[Word and element locating data]
━━━

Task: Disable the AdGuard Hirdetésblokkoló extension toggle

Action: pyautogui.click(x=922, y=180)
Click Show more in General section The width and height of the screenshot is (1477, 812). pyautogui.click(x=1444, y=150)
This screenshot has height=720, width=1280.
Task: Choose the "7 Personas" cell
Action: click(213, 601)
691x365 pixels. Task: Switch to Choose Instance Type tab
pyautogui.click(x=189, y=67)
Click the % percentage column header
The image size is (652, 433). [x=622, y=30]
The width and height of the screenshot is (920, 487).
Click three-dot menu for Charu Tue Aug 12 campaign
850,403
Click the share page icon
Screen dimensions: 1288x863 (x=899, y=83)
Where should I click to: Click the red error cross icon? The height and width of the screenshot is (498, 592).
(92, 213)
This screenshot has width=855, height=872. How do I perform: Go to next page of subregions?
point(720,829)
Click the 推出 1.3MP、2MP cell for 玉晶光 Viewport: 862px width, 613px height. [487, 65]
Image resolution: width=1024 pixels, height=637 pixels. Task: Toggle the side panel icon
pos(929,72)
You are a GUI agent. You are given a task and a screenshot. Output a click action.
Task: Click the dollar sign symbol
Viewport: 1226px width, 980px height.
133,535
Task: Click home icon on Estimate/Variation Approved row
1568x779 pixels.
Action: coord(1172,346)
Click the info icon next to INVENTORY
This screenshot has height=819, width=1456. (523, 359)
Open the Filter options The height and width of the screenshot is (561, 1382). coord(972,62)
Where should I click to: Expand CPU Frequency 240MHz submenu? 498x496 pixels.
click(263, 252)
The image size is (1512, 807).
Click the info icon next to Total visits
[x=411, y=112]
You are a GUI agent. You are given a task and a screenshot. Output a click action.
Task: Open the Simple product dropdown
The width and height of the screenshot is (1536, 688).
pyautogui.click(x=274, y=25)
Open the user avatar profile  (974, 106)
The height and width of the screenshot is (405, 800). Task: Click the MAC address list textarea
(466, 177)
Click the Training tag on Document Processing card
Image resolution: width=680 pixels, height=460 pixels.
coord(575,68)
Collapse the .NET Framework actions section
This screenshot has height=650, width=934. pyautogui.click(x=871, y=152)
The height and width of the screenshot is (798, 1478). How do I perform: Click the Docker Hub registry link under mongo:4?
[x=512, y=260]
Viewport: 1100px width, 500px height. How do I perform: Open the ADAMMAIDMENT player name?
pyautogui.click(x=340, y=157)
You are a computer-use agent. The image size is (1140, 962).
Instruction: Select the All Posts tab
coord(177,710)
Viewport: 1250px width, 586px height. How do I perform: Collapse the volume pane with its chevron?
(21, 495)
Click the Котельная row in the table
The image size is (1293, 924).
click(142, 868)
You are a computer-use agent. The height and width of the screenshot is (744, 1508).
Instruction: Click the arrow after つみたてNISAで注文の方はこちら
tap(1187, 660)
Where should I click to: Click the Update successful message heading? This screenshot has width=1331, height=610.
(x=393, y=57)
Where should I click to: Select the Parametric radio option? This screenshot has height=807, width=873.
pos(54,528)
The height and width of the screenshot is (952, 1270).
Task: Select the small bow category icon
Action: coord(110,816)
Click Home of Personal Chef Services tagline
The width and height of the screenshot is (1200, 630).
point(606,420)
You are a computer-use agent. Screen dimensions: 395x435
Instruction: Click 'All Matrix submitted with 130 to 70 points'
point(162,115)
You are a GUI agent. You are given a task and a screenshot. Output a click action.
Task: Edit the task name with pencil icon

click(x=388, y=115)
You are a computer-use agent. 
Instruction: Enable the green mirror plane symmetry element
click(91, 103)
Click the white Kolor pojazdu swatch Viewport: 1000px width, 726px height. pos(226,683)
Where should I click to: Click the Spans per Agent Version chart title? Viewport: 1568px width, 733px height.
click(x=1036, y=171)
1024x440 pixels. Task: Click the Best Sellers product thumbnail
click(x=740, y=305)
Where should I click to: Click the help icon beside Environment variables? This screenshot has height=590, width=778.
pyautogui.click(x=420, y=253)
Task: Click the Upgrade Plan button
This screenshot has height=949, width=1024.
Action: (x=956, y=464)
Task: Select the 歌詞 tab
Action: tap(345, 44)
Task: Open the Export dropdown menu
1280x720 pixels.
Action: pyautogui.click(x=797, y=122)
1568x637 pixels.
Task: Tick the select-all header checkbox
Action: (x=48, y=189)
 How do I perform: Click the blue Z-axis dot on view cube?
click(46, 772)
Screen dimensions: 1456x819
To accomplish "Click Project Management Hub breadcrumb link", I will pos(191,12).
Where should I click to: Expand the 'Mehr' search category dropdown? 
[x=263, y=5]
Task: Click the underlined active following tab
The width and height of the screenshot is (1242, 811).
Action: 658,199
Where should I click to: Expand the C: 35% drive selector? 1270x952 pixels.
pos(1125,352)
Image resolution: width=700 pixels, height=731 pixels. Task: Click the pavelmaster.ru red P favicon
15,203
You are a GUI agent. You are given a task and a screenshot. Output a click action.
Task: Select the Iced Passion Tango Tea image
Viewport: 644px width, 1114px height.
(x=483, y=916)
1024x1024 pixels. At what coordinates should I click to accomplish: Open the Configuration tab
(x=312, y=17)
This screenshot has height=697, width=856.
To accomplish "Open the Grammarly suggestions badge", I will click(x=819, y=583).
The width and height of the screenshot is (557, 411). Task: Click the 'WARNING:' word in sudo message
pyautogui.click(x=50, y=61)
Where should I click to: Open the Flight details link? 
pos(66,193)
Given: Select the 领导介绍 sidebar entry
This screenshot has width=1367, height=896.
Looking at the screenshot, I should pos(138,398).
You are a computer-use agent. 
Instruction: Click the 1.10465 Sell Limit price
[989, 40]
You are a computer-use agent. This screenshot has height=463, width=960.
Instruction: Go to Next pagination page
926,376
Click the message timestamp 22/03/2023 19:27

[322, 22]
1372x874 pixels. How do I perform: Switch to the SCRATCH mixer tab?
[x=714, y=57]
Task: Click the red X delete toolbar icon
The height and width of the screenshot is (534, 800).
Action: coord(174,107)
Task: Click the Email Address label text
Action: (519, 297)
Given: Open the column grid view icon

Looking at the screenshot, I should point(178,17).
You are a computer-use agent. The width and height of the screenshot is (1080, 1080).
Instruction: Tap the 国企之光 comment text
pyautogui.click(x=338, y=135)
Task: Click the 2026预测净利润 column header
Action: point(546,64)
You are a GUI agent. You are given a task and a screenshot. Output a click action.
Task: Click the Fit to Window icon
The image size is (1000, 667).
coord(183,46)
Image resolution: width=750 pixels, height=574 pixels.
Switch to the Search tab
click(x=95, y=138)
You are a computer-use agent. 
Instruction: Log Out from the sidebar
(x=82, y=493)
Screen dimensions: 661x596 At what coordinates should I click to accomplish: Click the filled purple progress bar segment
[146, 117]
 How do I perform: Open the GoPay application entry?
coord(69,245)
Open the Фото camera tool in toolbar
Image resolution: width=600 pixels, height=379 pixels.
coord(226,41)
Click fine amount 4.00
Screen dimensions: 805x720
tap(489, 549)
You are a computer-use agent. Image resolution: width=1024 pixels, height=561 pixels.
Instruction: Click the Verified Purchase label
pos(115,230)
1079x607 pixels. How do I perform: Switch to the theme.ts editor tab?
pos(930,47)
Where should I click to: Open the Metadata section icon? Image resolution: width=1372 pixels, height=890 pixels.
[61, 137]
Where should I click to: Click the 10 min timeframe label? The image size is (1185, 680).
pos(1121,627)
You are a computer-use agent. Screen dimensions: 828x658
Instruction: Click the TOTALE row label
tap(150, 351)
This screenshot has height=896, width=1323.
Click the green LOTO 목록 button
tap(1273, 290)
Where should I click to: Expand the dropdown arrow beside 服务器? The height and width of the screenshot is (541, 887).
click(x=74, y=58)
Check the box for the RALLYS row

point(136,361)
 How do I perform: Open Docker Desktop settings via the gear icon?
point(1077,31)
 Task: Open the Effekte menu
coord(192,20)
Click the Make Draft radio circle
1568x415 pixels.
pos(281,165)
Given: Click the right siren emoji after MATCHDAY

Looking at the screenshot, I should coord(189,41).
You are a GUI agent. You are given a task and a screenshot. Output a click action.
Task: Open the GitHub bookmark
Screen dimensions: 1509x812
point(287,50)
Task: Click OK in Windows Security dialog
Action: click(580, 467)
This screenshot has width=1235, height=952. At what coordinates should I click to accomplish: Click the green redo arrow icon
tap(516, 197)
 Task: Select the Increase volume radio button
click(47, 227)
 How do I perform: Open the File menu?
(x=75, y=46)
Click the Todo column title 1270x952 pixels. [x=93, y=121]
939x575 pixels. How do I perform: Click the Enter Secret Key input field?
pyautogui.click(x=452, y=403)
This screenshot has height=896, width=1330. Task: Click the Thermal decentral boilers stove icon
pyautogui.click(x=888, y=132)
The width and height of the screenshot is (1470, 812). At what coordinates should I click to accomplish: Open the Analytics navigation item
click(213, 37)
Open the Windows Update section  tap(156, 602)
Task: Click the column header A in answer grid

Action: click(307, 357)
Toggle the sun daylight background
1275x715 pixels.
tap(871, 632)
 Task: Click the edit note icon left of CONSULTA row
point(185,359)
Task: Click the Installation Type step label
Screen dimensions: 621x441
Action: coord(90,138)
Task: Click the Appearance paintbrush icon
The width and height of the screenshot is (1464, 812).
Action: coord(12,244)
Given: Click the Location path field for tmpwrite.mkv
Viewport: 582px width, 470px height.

━━━

To do: Give again the entries from their start through the line containing "Action: pyautogui.click(x=922, y=180)", with both ends included and the requests kept. Scale every coordinate in the answers by 0.35, rounding to whole numbers with halves going up.

Final result:
Task: Disable the AdGuard Hirdetésblokkoló extension toggle

Action: pyautogui.click(x=323, y=63)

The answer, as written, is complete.